Sus palabras no hacían más que aumentar mi turbación. Hubiera querido interrogarle, pero temía interrumpirle, temiendo que iba a decirme y resolver de una vez el misterio que tejía alrededor de mí la historia de Ángela.

—Ha aprendido a hablar con los delfines. Los llama por sus nombres. Su espíritu es atraído a otro lugar. Cuando oye el viento, escucha y dice que es la voz de su madre. Yo no la contradigo. No me atrevo. Una mujer nunca escucha nada, aunque parezca bajar la cabeza. No tiene mucho cerebro. No mucho, pero maligno. Y su corazón es como el mar, que no tiene un gran corazón como las mujeres. Puedes comprenderlo en su amor por el mar. Fuera de eso, no cuenta nada. Es por lo que con ella no hay perdón si te conviertes en su enemigo y a ella se le mete en la cabeza vengarse. Entonces, hay que desconfiar de su amor y de su rencor. Disfrutar con ella, eso es todo; que te haga niños. Pero contra el mar, no puedes.

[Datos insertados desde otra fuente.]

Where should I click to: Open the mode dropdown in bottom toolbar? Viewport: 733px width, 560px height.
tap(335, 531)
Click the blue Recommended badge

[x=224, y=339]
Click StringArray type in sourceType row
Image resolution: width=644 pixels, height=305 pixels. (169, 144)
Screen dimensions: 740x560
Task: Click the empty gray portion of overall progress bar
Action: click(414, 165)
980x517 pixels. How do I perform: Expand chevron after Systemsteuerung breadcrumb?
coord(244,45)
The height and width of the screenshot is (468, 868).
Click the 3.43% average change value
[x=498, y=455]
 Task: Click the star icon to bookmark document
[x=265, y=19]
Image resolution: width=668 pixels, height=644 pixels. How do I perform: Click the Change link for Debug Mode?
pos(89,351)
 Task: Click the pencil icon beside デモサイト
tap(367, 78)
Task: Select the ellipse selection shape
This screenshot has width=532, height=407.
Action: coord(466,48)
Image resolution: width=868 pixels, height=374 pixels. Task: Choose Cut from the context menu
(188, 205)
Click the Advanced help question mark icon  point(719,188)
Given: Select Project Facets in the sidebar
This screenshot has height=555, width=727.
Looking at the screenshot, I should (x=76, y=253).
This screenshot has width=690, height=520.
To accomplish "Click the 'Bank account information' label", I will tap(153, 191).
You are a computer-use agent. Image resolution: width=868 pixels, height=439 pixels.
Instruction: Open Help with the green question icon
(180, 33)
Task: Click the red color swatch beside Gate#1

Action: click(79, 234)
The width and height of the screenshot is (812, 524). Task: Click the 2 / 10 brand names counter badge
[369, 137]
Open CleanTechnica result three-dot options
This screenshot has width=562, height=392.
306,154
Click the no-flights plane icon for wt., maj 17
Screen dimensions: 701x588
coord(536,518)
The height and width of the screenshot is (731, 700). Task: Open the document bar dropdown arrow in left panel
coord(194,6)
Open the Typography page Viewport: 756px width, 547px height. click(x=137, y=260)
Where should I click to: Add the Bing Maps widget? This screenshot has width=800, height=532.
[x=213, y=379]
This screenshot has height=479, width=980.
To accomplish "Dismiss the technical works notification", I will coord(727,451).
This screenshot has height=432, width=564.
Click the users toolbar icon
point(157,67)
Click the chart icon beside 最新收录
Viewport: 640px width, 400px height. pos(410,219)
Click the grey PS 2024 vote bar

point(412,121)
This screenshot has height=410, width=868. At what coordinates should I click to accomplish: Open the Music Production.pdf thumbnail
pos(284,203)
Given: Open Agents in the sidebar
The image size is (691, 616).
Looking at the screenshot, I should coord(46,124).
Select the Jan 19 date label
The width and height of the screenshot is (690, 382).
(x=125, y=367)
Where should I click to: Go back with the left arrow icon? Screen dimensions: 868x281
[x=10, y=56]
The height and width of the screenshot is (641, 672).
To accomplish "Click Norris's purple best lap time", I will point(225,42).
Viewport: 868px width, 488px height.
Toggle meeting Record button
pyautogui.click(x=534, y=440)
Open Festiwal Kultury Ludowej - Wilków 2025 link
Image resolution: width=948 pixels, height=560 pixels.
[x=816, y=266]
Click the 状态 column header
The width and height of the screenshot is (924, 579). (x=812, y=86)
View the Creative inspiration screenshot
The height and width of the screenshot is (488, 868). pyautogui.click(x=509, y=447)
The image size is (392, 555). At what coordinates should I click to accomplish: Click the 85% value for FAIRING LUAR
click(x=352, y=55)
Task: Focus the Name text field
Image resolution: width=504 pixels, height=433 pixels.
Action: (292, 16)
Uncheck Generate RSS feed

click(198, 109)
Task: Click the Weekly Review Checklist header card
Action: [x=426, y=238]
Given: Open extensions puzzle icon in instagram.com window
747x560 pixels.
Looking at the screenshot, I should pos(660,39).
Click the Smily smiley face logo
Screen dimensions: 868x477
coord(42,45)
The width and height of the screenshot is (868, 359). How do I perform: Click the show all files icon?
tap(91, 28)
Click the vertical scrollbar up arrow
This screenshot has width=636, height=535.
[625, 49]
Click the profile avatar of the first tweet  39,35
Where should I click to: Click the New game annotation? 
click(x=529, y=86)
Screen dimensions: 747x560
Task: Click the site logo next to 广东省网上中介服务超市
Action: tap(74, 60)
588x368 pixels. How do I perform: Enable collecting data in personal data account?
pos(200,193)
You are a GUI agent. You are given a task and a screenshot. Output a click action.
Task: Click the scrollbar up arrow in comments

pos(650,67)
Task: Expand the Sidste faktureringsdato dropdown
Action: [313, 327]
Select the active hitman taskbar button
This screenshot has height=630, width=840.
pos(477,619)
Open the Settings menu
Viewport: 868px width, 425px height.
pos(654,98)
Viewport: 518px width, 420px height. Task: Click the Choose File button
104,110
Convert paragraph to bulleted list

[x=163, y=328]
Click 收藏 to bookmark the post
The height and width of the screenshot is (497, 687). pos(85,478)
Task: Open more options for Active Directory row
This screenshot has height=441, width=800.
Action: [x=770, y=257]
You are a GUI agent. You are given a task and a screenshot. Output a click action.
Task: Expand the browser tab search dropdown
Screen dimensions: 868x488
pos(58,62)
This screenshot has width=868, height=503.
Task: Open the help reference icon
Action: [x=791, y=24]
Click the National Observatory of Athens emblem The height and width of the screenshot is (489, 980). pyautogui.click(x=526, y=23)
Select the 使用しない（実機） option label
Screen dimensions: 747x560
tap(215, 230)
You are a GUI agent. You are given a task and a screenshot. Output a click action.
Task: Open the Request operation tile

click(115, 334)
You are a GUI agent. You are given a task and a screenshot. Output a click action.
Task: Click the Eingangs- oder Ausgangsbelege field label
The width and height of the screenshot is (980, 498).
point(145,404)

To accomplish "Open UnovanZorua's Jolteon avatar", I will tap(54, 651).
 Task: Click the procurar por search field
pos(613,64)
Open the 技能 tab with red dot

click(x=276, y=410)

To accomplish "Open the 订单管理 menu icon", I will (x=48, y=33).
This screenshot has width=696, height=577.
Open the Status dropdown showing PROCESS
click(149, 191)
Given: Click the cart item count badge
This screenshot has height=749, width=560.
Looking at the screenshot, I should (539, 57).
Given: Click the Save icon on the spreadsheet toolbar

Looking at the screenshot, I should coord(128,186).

Tosió, se ahogaba con el humo. Después miró hacia el mar, entornando los ojos. Llegaba claramente un rumor. Las cañas se agitaban, sintiendo acercarse el viento.

—Le costará salir —dijo entonces.

—Has dicho que estaba señalada. ¿De qué señal hablas?

Yo esperaba.

—Es verdad. Lo sé muy bien, porque la tuve en mis brazos cuando nació. Su marido también lo verá cuando le quite la camisa. Ahora, compréndelo, no es momento de hablar. Es un misterio. Quizás un día lo sepas. No hay que preocuparse, joven amo. Las cosas de Dios, cuanto más se tocan, más se enredan.